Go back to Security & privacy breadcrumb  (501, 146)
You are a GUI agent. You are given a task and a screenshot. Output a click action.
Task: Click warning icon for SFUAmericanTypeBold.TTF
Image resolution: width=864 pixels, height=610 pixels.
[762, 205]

::::

_WORK TO BE COMPLETED:_
After locating the line above that contains "Task: Click warning", write out that line and every later one exactly, through the last line of the material, and nothing else.

_FINISHED EXERCISE:_
Task: Click warning icon for SFUAmericanTypeBold.TTF
Image resolution: width=864 pixels, height=610 pixels.
[762, 205]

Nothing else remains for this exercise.